2014 NaPoWriMo Day 4

Love and Liars


You were mine -
my sun and my moon -
you promised forever.


You were gone -
leaving without a second glance.
You shouldn't lie.


Love makes liars
of you, me, the world -
we're just pretending.


Those three words
should never be spoken, its
deeds that prove.

Thursday 3 April 2014

2014 NaPoWriMo Day 3

Haunted Lullabies


The crow and the butterfly,
you summer day, me winter dark,
chasing in the colourless sky.
The crow and the butterfly.
Your haunting lullabies - I die -
pierce my heart through my tattooed mark.
The crow and the butterfly
you summer day - me winter dark.

Wednesday 2 April 2014

2014 NaPoWriMo Day 2

Death of the Nordics


For nine long days did
Odin, the all father hang
upside down from the
Yggdrasil, Tree of Life, to
learn all knowledge of the runes.


Thor, beloved son,
the mighty giant slayer,
wielded his hammer
Mjollnir, wearing iron gloves
in his goat led chariot.


Loki, a lost son
of the frost giants he was.
Loki, a brother
to the warrior Odin.
Will bring all worlds to their knees.


Huginn and Muninn,
Odin's thought and memory,
their flight through all worlds
is the reason he knows all,
but he fears they won't return.


Valkyries, riders
of the bloody battlefields.
They choose for Odin
his guests in great Valhalla -
bloody crows guiding the slain.


All Loki's children
imprisoned for all of time -
Sleipnir - Odin's steed,
Jormungandr and Hel,
Fenrir - killer of Odin.


A broken friendship
will set the worlds on fire
and the skies to ice.
Ragnarok will come to be -
bringing the death of all gods.

Tuesday 1 April 2014

2014 NaPoWriMo Day 1

Your Desire and Me


"Tell me your desire
and I'll rush to fulfil that wish:
a star from the sky
or do you want a starfish?"
- Caicara Song by Flavio de Araujo (Translated by Rachel Morganstem-Clarren)

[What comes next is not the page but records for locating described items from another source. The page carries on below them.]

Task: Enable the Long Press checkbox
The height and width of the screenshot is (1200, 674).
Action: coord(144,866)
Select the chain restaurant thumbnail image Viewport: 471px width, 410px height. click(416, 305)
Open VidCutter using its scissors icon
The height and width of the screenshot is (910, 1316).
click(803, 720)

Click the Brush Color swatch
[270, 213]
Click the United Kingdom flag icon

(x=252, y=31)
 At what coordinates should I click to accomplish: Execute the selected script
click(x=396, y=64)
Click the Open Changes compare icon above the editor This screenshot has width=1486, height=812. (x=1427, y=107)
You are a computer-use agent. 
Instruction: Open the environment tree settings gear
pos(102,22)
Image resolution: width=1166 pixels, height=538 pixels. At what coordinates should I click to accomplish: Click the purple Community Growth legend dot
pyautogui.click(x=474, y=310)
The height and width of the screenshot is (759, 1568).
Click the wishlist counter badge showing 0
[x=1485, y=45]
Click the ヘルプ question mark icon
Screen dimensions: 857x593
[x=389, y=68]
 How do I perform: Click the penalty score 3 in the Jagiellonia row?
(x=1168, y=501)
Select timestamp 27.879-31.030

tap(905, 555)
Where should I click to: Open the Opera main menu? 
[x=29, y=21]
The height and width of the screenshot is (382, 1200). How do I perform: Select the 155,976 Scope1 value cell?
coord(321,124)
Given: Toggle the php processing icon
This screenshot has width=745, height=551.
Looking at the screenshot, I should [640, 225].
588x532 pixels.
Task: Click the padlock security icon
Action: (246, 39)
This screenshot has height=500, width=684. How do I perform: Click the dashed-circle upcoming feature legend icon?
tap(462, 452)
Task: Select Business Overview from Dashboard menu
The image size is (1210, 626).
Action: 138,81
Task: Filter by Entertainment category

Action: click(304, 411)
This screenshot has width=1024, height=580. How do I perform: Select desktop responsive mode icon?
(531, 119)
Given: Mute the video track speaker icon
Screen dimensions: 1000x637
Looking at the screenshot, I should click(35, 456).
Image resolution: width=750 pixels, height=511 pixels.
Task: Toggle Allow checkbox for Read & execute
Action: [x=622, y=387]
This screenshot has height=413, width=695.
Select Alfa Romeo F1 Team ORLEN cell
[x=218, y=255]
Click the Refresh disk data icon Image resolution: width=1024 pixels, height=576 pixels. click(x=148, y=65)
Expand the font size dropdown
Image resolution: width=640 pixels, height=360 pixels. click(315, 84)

Oh, to the fire in my soul,
to the rising sun of my dying night -
tell me what you most desire,
tell me what wish I must fulfil
to keep your bright light burning beside my blackened soul.


Do you wish for the stars in the sky?
All of them dim compared to your light.
Do you wish for the jewels in the earth?
All of them flawed compared to your beauty.
Do you wish for the rainbows in the water?
All of them insipid compared to your aura.


I would bring you the world,
if only you stayed.


Oh, to the ice in my heart,
to the dying stars of my broken dark -
I asked what you most desire,
I asked what wish I must fulfil
to keep your demented soul burning beside my broken heart.


I offered you the world,
if only you stayed -
but my love for you was never good enough,
never good enough for your hollow heart.